- Bythorn and Keyston Location within Cambridgeshire
- Population: 316 (2011 Census)
- OS grid reference: TL066754
- District: Huntingdonshire;
- Shire county: Cambridgeshire;
- Region: East;
- Country: England
- Sovereign state: United Kingdom
- Post town: Huntingdon
- Postcode district: PE28

= Bythorn and Keyston =

Civil parish in Cambridgeshire, England

Bythorn and Keyston is a civil parish in the Huntingdonshire district of Cambridgeshire, England.

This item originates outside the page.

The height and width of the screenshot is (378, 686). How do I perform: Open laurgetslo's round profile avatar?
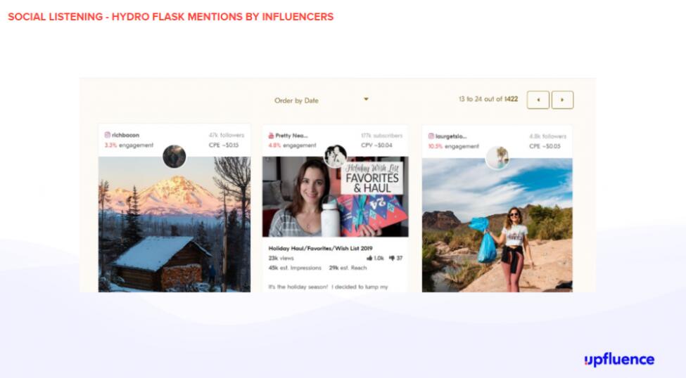(x=497, y=157)
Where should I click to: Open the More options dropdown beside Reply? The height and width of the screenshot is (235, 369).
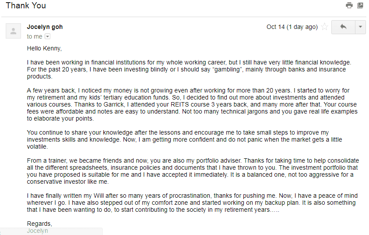360,27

According to the 2001 census the parish had a population of 271, increasing to 316 at the 2011 Census.

The parish was formed in 1935 by the merger of the parishes of Bythorn and Keyston.
Now the A14 runs through the parish separating them as two different villages.

==Demography==
===Population===
In the period 1801 to 1901 the populations of the two separate parishes of Bythorn and of Keyston were recorded every ten years by the UK census. During this time the population was in the range of 283 (the lowest was in 1901) and 515 (the highest was in 1861).

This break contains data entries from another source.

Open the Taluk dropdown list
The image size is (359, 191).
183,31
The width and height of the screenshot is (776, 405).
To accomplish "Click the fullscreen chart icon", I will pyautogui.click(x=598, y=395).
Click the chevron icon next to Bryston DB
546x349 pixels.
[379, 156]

From 1901, a census was taken every ten years with the exception of 1941 (due to the Second World War).

| Parish | 1911 | 1921 | 1931 | 1951 | 1961 | 1971 | 1981 | 1991 | 2001 | 2011 |
|---|---|---|---|---|---|---|---|---|---|---|
| Bythorn | 148 | 144 | 129 |  |  |  |  |  |  |  |
| Keyston | 181 | 182 | 151 |  |  |  |  |  |  |  |
| Bythorn and Keyston | 329 | 326 | 280 | 268 | 244 | 259 | 252 | 250 | 271 | 316 |

All population census figures from report Historic Census figures Cambridgeshire to 2011 by Cambridgeshire Insight.

In 2011, the parish covered an area of 4250 acre and so the population density for Bythorn and Keyston in 2011 was 47.6 persons per square mile (18.4 per square kilometre).